The authors used a phantom comprising a 160 mm thick block of acrylic glass, approximately the size of a human head. The phantom had a mean water-equivalent thickness (WET) of 192 mm and contained maximal WET-variations of ±6 mm. They imaged the phantom with a 173 MeV/u helium ion beam at the Heidelberg Ion-Beam Therapy Center. The detection system was placed behind the phantom to register the ions leaving it. The system enabled detection of single particles, so that any with energy deposition higher than a user-defined threshold (in this case 5 keV) could be identified. Three detector layers were deployed: two to measure the arrival time of the ions for tracking and one to measure the energy deposition of the single ions. When a heavy charged particle impacts the detector, the signal spreads over several adjacent pixels, forming a cluster. The so-called cluster volume, which is the sum of the pixel values in a cluster, was converted into the energy deposition of the incident particle by pixel-wise calibration. The authors note that desirable signals for image formation are clusters caused by single incident ions traversing all three detector layers, creating a matched event. They selected clusters corresponding to helium ions that did not have artefacts or degraded information. The authors performed data processing, tracking and backprojection of the ions, calculated CNR, estimated the delivered dose and evaluated spatial resolution. They reported that this particular set-up achieved a spatial resolution of at least 1.15 lp/mm for, as well as a resolution of relative thickness differences of 1.2%, at a dose level typical for diagnostic radiography.

Range verification

Helium-beam radiography can be applied as an image-guidance tool for proton, helium and carbon-ion radiotherapy. Gehrke explained that a goal of αRad is to measure WET maps that might be used for in vivo range verification. “Since the WET measured by αRad retains its validity for proton and carbon-ion beams, αRad is in this respect equally useful for proton, helium and carbon-ion therapy,” he said. “From a practical standpoint, αRad is especially interesting for helium-beam therapy, because this combination of imaging and treatment modality would not require any ion-type switching during the whole process. The applicability of αRad for intra-fractional imaging in proton or carbon-ion treatments will depend on the speed of the ion-type switching of a particular facility.” The researchers have also recently performed an in-depth comparison of proton and helium-beam radiography, using the silicon pixel detectors and the data processing procedures that they developed. The detection system could be successfully applied to perform αRad, as well as proton radiography (pRad). This research showed theoretically and experimentally that helium ions provide a higher spatial resolution compared with to protons, retaining the same CNR at a comparable dose (Phys. Med. Biol. 63 035037).
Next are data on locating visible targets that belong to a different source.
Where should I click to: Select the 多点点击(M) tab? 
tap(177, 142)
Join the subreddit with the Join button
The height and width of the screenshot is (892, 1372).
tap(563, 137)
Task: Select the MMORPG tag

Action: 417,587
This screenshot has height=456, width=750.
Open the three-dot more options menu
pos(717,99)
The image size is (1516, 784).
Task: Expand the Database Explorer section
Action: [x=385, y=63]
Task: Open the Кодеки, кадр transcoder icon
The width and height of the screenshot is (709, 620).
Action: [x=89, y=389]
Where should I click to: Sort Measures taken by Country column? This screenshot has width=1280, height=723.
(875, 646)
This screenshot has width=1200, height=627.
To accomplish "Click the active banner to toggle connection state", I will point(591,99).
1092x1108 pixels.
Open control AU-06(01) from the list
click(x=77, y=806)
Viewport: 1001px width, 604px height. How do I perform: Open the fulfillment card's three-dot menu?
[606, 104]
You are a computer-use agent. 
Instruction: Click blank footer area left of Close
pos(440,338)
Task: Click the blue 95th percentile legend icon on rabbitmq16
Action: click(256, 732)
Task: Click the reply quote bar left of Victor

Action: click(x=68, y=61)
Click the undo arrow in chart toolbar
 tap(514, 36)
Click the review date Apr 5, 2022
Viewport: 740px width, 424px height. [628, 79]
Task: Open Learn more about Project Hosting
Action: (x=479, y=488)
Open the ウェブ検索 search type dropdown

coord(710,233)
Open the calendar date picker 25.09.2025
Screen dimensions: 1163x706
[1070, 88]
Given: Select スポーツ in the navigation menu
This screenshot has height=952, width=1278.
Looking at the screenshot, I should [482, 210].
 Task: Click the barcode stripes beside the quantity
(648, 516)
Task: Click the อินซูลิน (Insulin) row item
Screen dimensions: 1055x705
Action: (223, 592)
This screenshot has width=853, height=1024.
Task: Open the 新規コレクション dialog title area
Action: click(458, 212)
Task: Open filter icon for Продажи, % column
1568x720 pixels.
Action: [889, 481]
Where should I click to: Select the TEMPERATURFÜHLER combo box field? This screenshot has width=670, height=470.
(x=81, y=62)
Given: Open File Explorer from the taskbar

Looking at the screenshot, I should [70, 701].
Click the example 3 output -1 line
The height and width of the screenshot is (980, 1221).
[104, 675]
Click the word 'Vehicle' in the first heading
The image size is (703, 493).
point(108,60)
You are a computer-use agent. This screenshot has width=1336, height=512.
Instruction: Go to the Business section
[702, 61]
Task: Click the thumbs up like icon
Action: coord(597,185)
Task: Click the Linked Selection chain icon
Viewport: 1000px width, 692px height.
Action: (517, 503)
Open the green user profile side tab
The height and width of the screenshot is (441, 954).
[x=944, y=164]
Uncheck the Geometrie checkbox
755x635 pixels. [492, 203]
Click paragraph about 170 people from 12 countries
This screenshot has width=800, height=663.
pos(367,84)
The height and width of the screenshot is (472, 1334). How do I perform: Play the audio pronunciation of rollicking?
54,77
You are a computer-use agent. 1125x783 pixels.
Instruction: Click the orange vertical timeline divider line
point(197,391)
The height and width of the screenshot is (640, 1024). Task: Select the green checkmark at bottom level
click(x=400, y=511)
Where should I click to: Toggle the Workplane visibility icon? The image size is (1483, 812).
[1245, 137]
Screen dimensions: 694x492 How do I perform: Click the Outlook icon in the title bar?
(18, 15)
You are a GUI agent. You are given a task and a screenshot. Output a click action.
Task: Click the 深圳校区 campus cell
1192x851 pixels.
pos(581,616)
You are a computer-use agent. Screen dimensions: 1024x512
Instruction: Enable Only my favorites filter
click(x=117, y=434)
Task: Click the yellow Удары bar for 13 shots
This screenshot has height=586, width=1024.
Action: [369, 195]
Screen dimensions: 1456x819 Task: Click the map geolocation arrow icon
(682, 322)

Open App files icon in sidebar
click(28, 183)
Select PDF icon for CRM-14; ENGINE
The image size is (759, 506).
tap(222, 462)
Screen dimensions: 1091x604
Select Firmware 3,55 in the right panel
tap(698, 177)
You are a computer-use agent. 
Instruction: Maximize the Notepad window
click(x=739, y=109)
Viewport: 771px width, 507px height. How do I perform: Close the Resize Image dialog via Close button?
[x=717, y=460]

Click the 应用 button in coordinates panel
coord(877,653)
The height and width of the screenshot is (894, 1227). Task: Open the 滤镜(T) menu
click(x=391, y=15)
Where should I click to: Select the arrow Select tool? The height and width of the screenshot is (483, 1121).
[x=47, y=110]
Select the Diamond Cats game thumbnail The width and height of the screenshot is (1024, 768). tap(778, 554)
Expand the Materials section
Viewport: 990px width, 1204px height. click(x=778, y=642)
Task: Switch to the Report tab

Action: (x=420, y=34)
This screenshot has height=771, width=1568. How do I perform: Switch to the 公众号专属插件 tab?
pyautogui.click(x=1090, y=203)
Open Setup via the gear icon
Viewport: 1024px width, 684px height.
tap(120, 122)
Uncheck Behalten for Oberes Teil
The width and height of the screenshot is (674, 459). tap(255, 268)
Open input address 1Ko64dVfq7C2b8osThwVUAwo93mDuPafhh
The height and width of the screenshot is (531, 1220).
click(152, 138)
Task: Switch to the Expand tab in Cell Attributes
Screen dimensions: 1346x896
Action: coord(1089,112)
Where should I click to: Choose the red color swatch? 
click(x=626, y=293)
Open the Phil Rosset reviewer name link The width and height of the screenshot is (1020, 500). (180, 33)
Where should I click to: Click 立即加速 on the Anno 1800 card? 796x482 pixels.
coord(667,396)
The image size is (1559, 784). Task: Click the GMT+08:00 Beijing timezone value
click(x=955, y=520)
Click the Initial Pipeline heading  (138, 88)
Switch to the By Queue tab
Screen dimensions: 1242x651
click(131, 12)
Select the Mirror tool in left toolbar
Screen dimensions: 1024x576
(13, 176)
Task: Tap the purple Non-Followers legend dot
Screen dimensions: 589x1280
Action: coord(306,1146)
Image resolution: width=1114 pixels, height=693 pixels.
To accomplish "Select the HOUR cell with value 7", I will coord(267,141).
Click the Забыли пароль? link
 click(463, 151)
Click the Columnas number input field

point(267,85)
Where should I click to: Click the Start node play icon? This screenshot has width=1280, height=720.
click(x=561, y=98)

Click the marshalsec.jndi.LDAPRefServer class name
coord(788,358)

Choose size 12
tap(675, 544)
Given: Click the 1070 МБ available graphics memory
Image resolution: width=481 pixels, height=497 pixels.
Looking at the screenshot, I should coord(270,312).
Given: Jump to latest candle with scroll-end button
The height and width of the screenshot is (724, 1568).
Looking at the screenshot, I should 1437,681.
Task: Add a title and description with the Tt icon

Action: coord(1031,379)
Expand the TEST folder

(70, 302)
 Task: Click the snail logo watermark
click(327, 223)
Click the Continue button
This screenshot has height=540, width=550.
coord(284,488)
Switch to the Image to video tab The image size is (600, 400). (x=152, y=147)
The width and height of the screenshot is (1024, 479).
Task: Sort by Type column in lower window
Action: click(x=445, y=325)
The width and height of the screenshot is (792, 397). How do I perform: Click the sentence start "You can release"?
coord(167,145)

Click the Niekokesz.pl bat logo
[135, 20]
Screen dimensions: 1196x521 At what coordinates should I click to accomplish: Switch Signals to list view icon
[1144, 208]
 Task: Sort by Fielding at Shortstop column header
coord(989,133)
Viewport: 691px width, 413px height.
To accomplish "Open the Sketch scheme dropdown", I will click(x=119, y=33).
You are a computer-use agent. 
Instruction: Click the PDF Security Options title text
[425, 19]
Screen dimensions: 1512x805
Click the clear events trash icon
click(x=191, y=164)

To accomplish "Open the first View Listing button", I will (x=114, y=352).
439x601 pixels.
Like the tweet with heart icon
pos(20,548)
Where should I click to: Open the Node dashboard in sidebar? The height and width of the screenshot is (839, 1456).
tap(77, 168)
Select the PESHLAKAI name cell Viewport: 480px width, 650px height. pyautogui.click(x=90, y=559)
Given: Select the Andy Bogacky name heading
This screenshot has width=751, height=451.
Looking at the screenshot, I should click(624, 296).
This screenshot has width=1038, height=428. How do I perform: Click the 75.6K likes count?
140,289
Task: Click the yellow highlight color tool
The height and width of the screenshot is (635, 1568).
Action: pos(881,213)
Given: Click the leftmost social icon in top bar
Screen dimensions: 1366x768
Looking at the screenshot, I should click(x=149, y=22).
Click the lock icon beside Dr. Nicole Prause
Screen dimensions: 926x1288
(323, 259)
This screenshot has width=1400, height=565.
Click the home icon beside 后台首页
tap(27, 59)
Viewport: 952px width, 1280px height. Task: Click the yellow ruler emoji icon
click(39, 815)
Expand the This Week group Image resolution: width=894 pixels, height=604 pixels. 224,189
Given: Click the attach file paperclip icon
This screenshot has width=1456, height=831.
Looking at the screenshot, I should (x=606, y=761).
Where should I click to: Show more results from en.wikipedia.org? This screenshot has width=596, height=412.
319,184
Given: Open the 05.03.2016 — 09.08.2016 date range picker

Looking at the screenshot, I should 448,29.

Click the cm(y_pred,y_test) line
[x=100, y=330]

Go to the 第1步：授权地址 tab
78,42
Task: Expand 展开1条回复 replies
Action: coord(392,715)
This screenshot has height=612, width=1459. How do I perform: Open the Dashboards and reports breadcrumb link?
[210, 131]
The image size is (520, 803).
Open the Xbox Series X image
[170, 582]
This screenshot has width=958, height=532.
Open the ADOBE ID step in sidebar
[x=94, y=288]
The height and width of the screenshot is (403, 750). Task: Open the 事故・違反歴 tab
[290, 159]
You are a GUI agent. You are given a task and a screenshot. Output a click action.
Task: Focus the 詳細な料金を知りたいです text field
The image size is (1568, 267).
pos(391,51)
Gehrke says that the team is currently focusing on new ideas and concepts to overcome two major limitations of the method. They are working on the extension of the sensitive WET range (currently about 12 mm) in which a high CNR can be achieved. They are also developing methods to decrease the acquisition time of radiographs measured by their prototype detection system, therefore requiring silicon pixel detectors with a higher readout speed.